Después de meditarlo unos minutos, Zeus contestó: “Creo que no es una mala idea, sería una manera efectiva de aniquilarlos, aunque sacrificaríamos a todos los animales, pero ellos volverán a la vida cuando eso haya acabado, no se diga más entonces, Poseidón, asesínalos”.

El rumor de que los dioses olímpicos habían decidido asesinar a la humanidad llegó hasta los oídos de Prometeo quien seguía siendo torturado por el águila Etón, entonces vio pasar a dos personas, ellos eran Deucalión y Pirra, un matrimonio viejo que no se había conducido por el camino de la perversión como los demás, podría decirse que eran las personas más justas de aquel entonces, Prometeo les reveló el fatídico destino que correrían todas las civilizaciones del mundo, diciéndoles que para sobrevivir, deberían de construir un arca y así lo hicieron.

De pronto, Poseidón hizo que el nivel del agua subiera, los ríos crecieran y del cielo cayera una lluvia como nunca antes se había visto, llovió y llovió sin parar, no hubo un solo pedazo de tierra que no fuera alcanzado por las aguas, los desprevenidos humanos sucumbieron ante el terrible castigo de los dioses, los incontables cadáveres flotaban sobre el agua. 

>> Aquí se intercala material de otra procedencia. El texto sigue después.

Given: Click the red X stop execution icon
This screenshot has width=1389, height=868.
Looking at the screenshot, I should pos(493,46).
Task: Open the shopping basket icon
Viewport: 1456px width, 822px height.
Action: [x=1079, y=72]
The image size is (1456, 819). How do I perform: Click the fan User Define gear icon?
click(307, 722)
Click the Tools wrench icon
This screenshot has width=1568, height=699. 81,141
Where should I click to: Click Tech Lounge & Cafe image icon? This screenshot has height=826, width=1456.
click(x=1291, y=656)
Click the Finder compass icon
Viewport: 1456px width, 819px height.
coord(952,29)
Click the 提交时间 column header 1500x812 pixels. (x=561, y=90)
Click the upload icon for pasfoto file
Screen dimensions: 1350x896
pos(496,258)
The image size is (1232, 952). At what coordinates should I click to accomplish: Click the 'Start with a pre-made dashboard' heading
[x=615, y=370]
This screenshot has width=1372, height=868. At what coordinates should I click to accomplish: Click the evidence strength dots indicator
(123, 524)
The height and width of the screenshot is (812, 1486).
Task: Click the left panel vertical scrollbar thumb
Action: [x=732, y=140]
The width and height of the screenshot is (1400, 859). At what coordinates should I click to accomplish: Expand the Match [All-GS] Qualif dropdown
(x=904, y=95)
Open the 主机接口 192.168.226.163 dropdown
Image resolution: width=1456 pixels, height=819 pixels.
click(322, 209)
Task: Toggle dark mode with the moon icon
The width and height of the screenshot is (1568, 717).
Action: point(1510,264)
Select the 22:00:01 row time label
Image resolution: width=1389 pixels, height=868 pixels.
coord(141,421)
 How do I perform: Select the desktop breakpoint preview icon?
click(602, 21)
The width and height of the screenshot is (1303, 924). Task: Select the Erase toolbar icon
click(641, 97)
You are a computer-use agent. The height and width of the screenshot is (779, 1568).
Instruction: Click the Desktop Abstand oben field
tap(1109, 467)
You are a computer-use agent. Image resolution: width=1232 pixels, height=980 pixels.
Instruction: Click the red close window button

Ningún reino quedó en pie, la raza humana había desaparecido, o al menos eso creían los dioses, en la cima del Monte Parnaso había dos sobrevivientes, gracias al arca que habían construido, Deucalión y su esposa no murieron, al principio, los dioses quisieron asesinarlos también para no dejar rastro alguno de los humanos.

Pero, decidieron darles una oportunidad, los dejaron vivir en la tierra que estaba completamente despoblada, ningún animal o humano se paseaba más por el mundo, a excepción de los animales marinos que sobrevivieron a la catástrofe, la pareja no entendía lo que había sucedido, de pronto todo se había cubierto de agua, el mundo había quedado sumergido y toda la vida se había esfumado, no sabiendo qué hacer, Deucalión le propuso a su esposa ir al Oráculo de Delfos para consultar al dios Apolo.

Bajaron del Monte Parnaso y se dirigieron hasta el templo que aún se mantenía en pie como el resto de templos dedicados a los dioses, ahí no había sacerdotisa que interpretara las predicciones del dios de la música, así que él mismo le dijo a la pareja qué deberían de hacer, fiel a su estilo, la respuesta no fue clara, sino todo lo contrario, Apolo había contestado “Arroja detrás de ti los huesos de tu madre”.

La pareja no entendió nada de lo que había querido decir el oráculo, pensaron que deberían de tomarlo literalmente, pero sería imposible encontrar los restos de su madre entre todo el mar de cadáveres, eso no debía de haber sido la respuesta correcta, pasaron días meditando lo que les había dicho el oráculo, hasta que, pensaron que la madre tierra es la diosa Gea, por lo que, las rocas serían los huesos de ésta, si los arrojaban detrás de sí, la humanidad renacería.

Lo intentaron y, para su fortuna, la interpretación de Deucalión había sido correcta, las rocas se convirtieron en personas adultas, de las piedras que arrojaba Pirra nacían mujeres, y hombres de las de su marido, ambos recorrieron el mundo entero arrojando piedras hacia atrás hasta que volvieron a poblar la tierra, la humanidad estaba de vuelta, pero no eran ni la mitad de degenerados que sus antecesores, los dioses no volvieron a imponer un castigo de tal magnitud a la humanidad.